Bulan sabit Bintang pencerahan Lailatul Qadar Kemuliaan Malam

Turunnya Malaikat dan Kedamaian

Keistimewaan malam ini diperkuat dengan kehadiran para malaikat. Ayat keempat menjelaskan:

تَنَزَّلُ الْمَلَائِكَةُ وَالرُّوحُ فِيهَا بِإِذْنِ رَبِّهِم مِّن كُلِّ أَمْرٍ

(Tanazzalul-malaa’ikatu war-ruhu fiihaa bi-idzni Rabbihim min kulli amr)

Malaikat Jibril ('Ar-Ruh') dan ribuan malaikat lainnya turun ke bumi membawa rahmat dan ketenangan. Kehadiran mereka memastikan bahwa malam itu dipenuhi dengan berkah ilahiah. Ayat terakhir menutup surat dengan penegasan tentang kedamaian:

سَلَامٌ هِيَ حَتَّىٰ مَطْلَعِ الْفَجْرِ

(Salaamun hiya hattaa matla’il-fajr)

Malam itu adalah malam kedamaian total, berlangsung hingga terbit fajar. Bagi seorang Muslim, mengetahui bahwa Surat Al-Qadr adalah surat ke-97 dalam mushaf seharusnya mengingatkan kita untuk tidak pernah meremehkan kekayaan spiritual yang terkandung dalam lima ayat singkat tersebut.

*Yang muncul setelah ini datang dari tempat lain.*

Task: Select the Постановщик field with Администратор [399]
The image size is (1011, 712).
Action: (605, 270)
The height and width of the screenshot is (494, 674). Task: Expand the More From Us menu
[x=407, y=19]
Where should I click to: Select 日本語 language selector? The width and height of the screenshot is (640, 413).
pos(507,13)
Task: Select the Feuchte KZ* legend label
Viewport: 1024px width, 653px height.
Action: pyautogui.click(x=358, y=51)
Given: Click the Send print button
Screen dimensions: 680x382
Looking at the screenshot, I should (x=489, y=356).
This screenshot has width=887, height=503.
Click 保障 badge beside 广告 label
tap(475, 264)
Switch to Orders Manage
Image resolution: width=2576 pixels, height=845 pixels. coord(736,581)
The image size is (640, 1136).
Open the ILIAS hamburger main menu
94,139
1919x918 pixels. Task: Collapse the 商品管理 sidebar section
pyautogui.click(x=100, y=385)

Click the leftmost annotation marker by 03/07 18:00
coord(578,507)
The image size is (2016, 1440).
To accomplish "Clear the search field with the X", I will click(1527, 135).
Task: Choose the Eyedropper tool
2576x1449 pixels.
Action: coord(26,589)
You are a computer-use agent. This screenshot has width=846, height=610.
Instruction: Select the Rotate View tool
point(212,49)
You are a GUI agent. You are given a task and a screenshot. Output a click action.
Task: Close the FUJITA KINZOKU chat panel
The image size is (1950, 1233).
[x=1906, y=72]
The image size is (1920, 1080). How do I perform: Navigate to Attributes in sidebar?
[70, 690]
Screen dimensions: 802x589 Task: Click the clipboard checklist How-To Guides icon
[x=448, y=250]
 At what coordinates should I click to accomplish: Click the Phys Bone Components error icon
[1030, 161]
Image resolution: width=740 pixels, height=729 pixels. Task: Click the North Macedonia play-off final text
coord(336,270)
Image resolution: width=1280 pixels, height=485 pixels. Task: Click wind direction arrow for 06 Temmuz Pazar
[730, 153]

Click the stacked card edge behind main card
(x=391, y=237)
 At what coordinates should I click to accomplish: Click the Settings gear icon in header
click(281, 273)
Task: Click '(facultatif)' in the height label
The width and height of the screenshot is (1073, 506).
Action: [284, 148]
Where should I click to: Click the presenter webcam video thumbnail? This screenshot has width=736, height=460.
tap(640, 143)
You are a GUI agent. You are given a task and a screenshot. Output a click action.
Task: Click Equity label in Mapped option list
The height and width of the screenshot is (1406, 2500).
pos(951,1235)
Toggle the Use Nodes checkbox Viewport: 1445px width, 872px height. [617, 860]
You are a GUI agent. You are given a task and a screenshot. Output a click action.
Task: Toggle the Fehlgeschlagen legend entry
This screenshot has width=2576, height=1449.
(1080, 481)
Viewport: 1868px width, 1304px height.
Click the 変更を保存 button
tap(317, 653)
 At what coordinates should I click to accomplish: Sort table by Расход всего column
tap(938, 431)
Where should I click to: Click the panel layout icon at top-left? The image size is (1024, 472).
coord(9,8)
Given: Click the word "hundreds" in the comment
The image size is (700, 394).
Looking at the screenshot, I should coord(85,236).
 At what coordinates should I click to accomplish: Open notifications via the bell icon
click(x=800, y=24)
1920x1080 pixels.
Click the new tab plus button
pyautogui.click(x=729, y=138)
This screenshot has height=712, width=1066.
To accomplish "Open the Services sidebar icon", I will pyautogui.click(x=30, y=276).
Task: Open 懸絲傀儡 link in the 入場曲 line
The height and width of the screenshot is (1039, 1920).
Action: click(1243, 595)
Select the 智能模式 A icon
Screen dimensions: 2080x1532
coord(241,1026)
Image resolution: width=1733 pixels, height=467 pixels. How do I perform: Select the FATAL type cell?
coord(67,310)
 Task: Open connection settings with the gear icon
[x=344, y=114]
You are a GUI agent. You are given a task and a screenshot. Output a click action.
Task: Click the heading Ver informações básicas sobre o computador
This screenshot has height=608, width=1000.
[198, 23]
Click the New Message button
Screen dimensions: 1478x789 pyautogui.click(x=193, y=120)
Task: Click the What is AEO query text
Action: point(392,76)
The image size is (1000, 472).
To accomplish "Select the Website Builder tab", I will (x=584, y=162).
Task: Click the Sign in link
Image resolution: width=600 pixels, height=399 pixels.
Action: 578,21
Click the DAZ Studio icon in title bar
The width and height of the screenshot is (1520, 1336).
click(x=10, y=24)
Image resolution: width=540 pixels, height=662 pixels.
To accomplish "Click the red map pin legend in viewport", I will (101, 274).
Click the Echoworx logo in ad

Pencarian Lailatul Qadar adalah investasi akhirat yang paling menguntungkan.

Dengan demikian, pemahaman posisi Surat Al-Qadr sebagai surat ke-97 bukan sekadar urutan administratif, melainkan sebuah penanda strategis di akhir bagian Juz 'Amma (juz terakhir Al-Qur'an), menegaskan pentingnya malam agung ini sebagai puncak spiritual sebelum menutup lembaran ayat-ayat suci.